*TEXT FOR ANALYSIS*
Giant lovage (Levisticum officinale) deserves a place in every garden. Edible from root to leaves to its umbels of seeds, this seven-foot (2-m) perennial herb tastes like celery and is a fabulous befriender of beneficial insects that flock to its giant cartwheels of greenish-yellow flowers.

Planting and growing lovage

Sow seeds or tuck in a couple seedlings in the springtime after frost has passed.

Lovage returns every spring after dying back for the winter. Cut it down in the fall to harvest the seeds and leaves, but let some of the hollow stems remain intact to provide hibernation spots for beneficial insects. Lovage is deer resistant and thrives in partial shade. It needs rich, well-drained soil and is drought tolerant due to its long taproot, although it will droop if growing conditions become too dry. It grows easily from seed and self-seeds prolifically.

*DATA SECTION*
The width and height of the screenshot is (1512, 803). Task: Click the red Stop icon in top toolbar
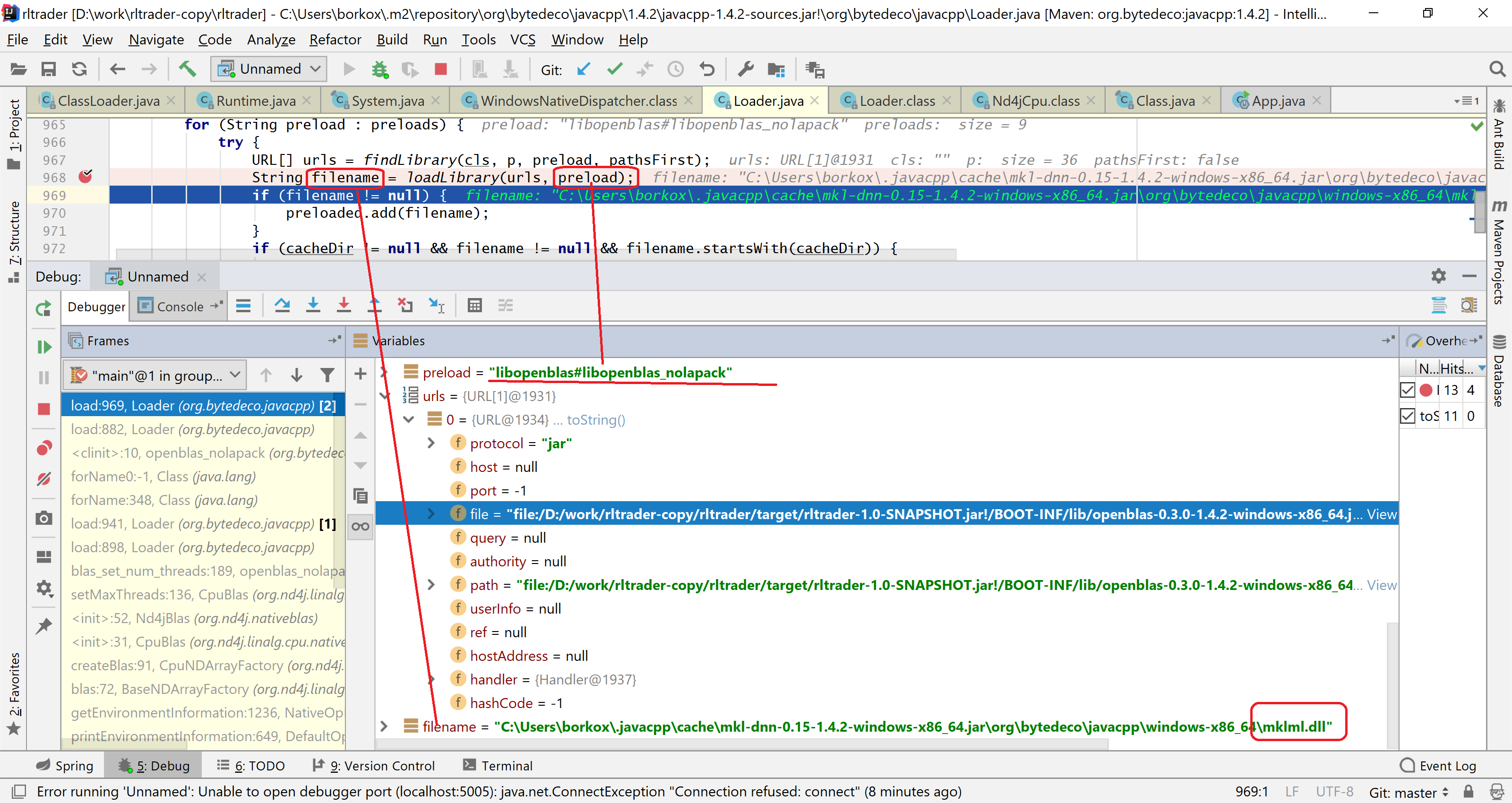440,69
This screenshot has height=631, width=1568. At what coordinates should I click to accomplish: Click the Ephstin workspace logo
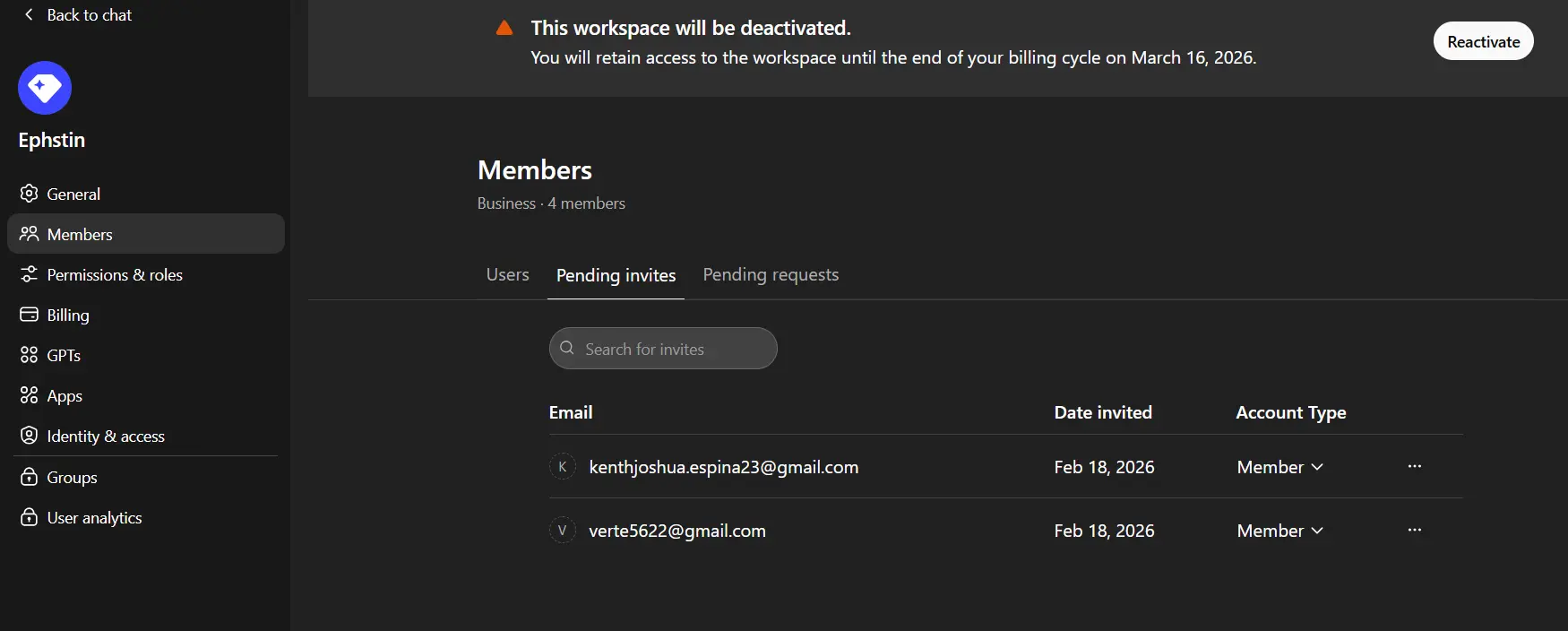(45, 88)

*TASK SET*
[1] According to the passage on lovage, when should its seeds or seedlings be planted?
[2] Carry the passage on lovage further from its last sentence.
The data comes from a different source than the passage on lovage.

*TASK RESULTS*
[1] In the springtime after frost has passed.

[2]
How to eat lovage

Like fennel, lovage is an excellent booster of digestion. The seeds and leaves bring the taste of celery to the kitchen—use sparingly because it is strongly aromatic. In late fall, when the seeds have mostly turned brown, snip them into a paper bag. However, allow a few of the seed-laden stems to remain standing in the garden through winter for feathered friends. When the seeds are dry, gently thresh them into a bowl and bottle for culinary use. Foliage can be air-dried or chopped finely and frozen in ice cubes.

Seeds

  • Grind lovage seeds with salt or substitute a pinch of lovage for salt.
  • Add seeds to pickles and nasturtium capers.
  • Seeds are excellent in breads and crackers.
  • Sprinkle seeds onto roasting fish, free-range chicken or squash.
  • Seeds add flavour to soups, stuffings, lentils and other savoury dishes.

To use fresh foliage

  • Add chopped lovage leaves to shepherd’s pie, salsa, turkey stuffing and rice.
  • Spiff up vegetable soups with a couple of chopped lovage leaves.
  • Make lovage vinegar. Harvest, wash and dry leaves. Pack loosely into clean jars. Cover with white wine vinegar, seal and store in the dark for a few weeks. Strain out solids before using. Try with rice or cider vinegar, too.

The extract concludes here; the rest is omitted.